Tuesday

04 September 2012

"For I will proclaim the name of the Lord; ascribe greatness to our God! The Rock, his work is perfect, and all his ways are just. A faithful God, without deceit, just and upright is he; yet his degenerate children have dealt falsely with him, a perverse and crooked generation." (vv. 3-5)


Background

I find it fascinating to see the different approaches to this beautiful poem.

In one corner we have the academic research into topics such as its date and authorship. (Some, for example, see it as a later addition to Deuteronomy and therefore not connected to Moses.) I find the way these arguments examine connections with other parts of Scripture particularly interesting (two examples are the opening and history of Psalm 78 and the thematic 'echoes' of Ezekiel 16).
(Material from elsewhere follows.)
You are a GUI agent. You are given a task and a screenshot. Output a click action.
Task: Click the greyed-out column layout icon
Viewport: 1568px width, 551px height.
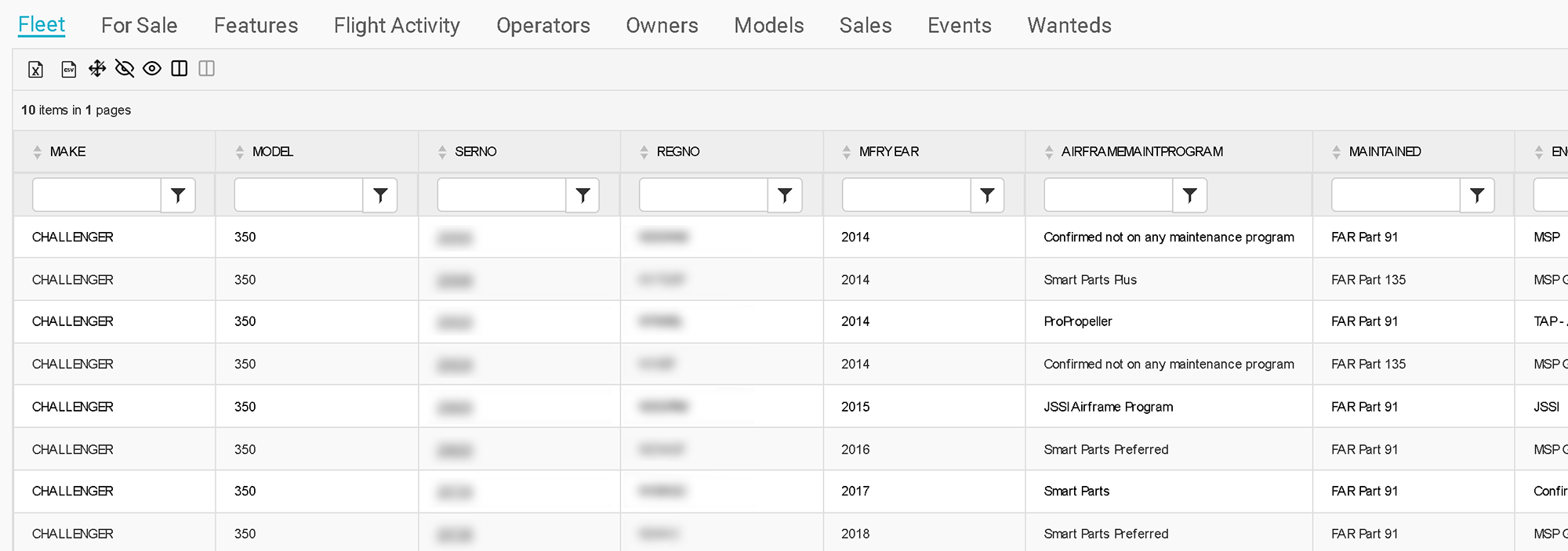[207, 69]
In another corner are the translation challenges, in this section particularly verses 5a (difficult Hebrew), and 6-7 (awkward switches between singular and plural). Our translations are so good that it is easy to forget how difficult that task is. Being aware of this is helpful in avoiding traps of building grand theories that only work on a single translation. (Proverbs 29:18 from the King James Version is a classic example.)

In the third corner are the theological questions, again two examples. Firstly, who are these other Gods in verse 8 and how do they relate to Yahweh? Secondly, how significant is the lack of any reference to the Exodus, does that mean this is from a different tradition and does that affect my understanding of the story of the people of Israel?

In the last corner, there is the beauty and power of the poetry. That is what strikes me most and is what has inspired many hymn and song writers.

All these are important, and I am sure we will differ about which corners we find most interesting (although spending a little time in each corner would be good for us all).

However, I suggest that focusing too much on these issues, interesting though they are, can be distractions that we use to avoid allowing the text to challenge us. Verses 3-5 hit me hard as they put the nature of God (perfect, just, faithful) in sharp contrast to my nature and actions. They challenge the shallowness of the phrase 'God is my best friend' that I sometimes choose to believe.


To Ponder:

  • These verses highlight some key themes in Scripture (God's nature to be perfect, just, faithful, without deceit, justice, faithfulness, integrity) How relevant to your life do you find these? Do they challenge you, and if so how? If not, then why?
  • Which ways of looking at this song do you find most/least interesting? Consider finding out a bit more about one of the ways you don't normally use. What insights or challenges does it offer?